Alexander is 14; he read the Buffett book when he was 9.

A sophomore at the Bronx High School of Science, Alexander says that he spends an hour a night researching stocks on the Internet and that he watches the Bloomberg television network intently. Yet, compared with some of his classmates, he has only moderate interest in the stock market. A member of the debating team and a die-hard Yankees fan, he avoids the hallway banter about Federal Reserve moves and insider selling that regularly commands the attention of the 20-plus members of the school's stock market club.

"I'm not one of those kids who gets amazed when a new earnings report comes out," he said.

What is most remarkable about Alexander's story is that it is wholly unremarkable.

Over the last five years, the Internet has produced two new types of stock speculators: day traders and teenagers like Alexander.

But while day trading appears to be a fad that died with last year's bear market — Ameritrade Holdings, an online broker favored by day traders, added to the evidence on Monday when it announced that its first- quarter commission revenue would be less than $45 million, down from $132 million a year ago — the rise in trading by teenagers appears to continue unabated.

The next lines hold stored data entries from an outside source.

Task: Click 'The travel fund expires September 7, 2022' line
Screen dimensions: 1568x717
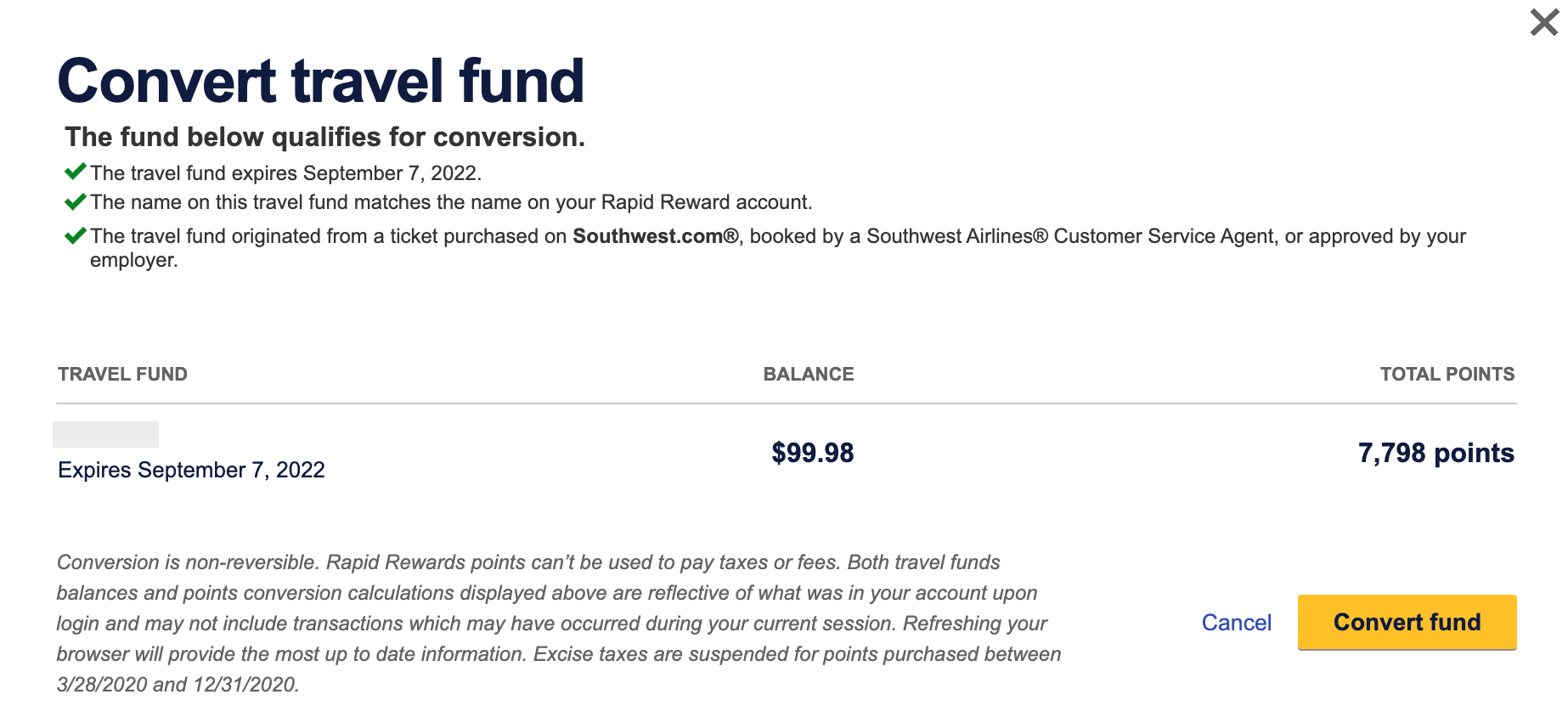Action: 285,173
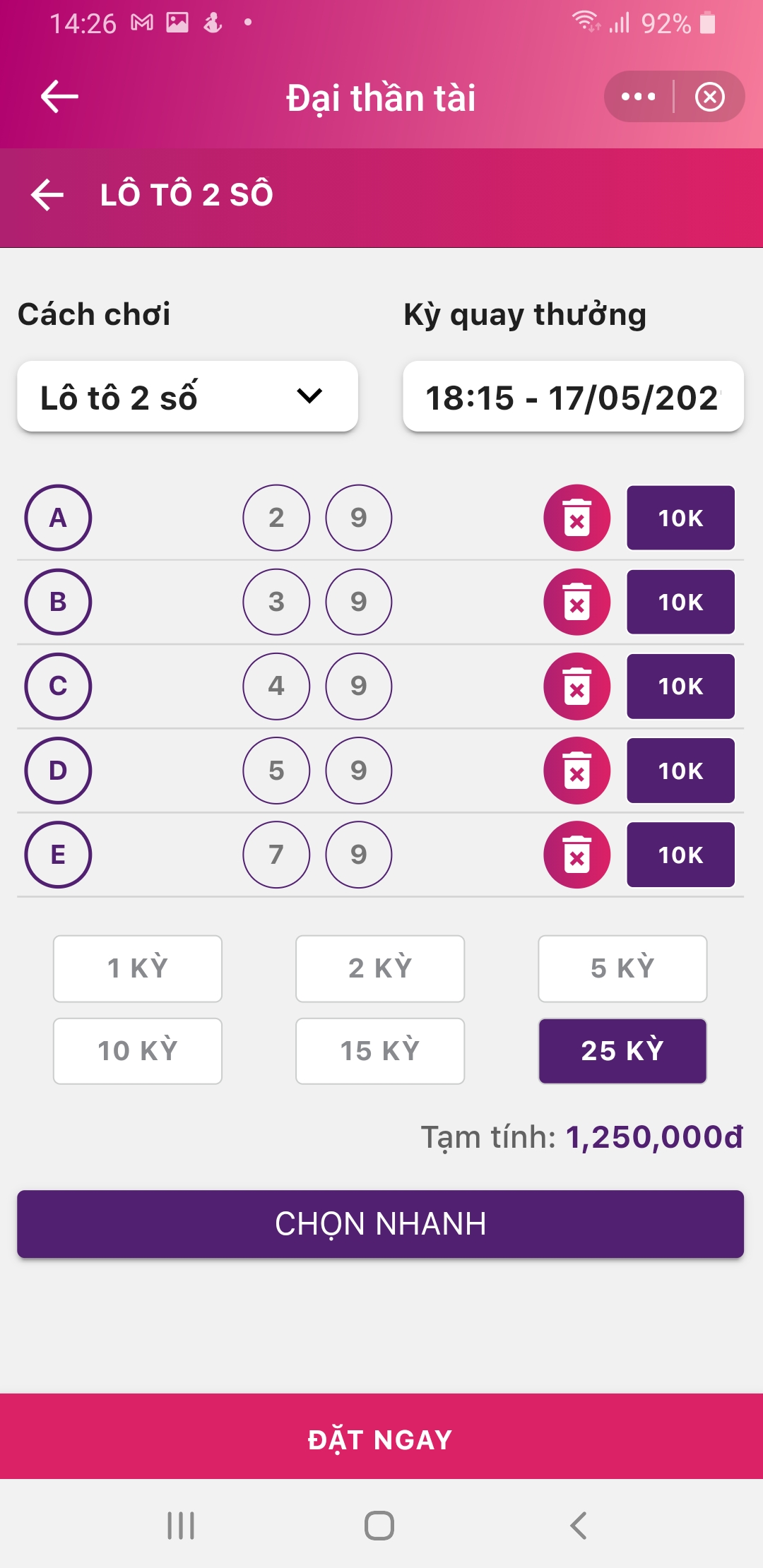Delete row A with the trash icon
763x1568 pixels.
click(576, 518)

It has become as enmeshed in the high school experience as football practice and yearbook meetings.

"It's not just the nerdy kids asking questions anymore," said Mitchell Slater, a first vice president at Merrill Lynch who lectures each month in New York area schools at assemblies filled with students as old as high school seniors and as young as third graders. "The jocks, the cheerleaders, the druggies — they all want to talk about the market."

Some 12 percent of adolescents aged 12 to 17 now own stocks, versus 7 percent two years ago, according to a Merrill Lynch survey. That works out to more than three million youths nationwide. But the number who use those two tried-and-true places for extra teenage money — savings accounts and piggy banks — remained flat or declined over the same period, the study found.

Most young investors hold their stock passively, often in a trust, experts say, but a sizable segment is trading actively for personal accounts over the Internet. Just how sizable is unclear. Most e-brokerage firms declined to provide statistics, though Datek, a favorite online firm among aggressive traders and the No. 4 online broker in volume last year, says that 2 percent of its customers, 13,000 in all, are minors trading via custodial accounts.

If that ratio is extrapolated across the pool of online stock traders, the total number of young traders runs to more than 200,000.

That's a lot of kids, mostly from affluent families, trading a lot of money. While the majority have accounts in the low thousands of dollars, a precocious and generally well- financed few have portfolios in the six-figure range, anecdotal evidence suggests. (By comparison, the median stock portfolio for all shareholders in 1998 was $28,000, the New York Stock Exchange said.)

The phenomenon worries some psychologists. "I know 16- and 17- year-olds whose parents give them $1,000 like it's play money," said Dr. Stephen Goldbart, co-director of the Money, Meaning and Choices Institute in San Francisco, which runs seminars about coping with wealth. "They're giving them access to a very powerful — and socially acceptable — avenue to addiction."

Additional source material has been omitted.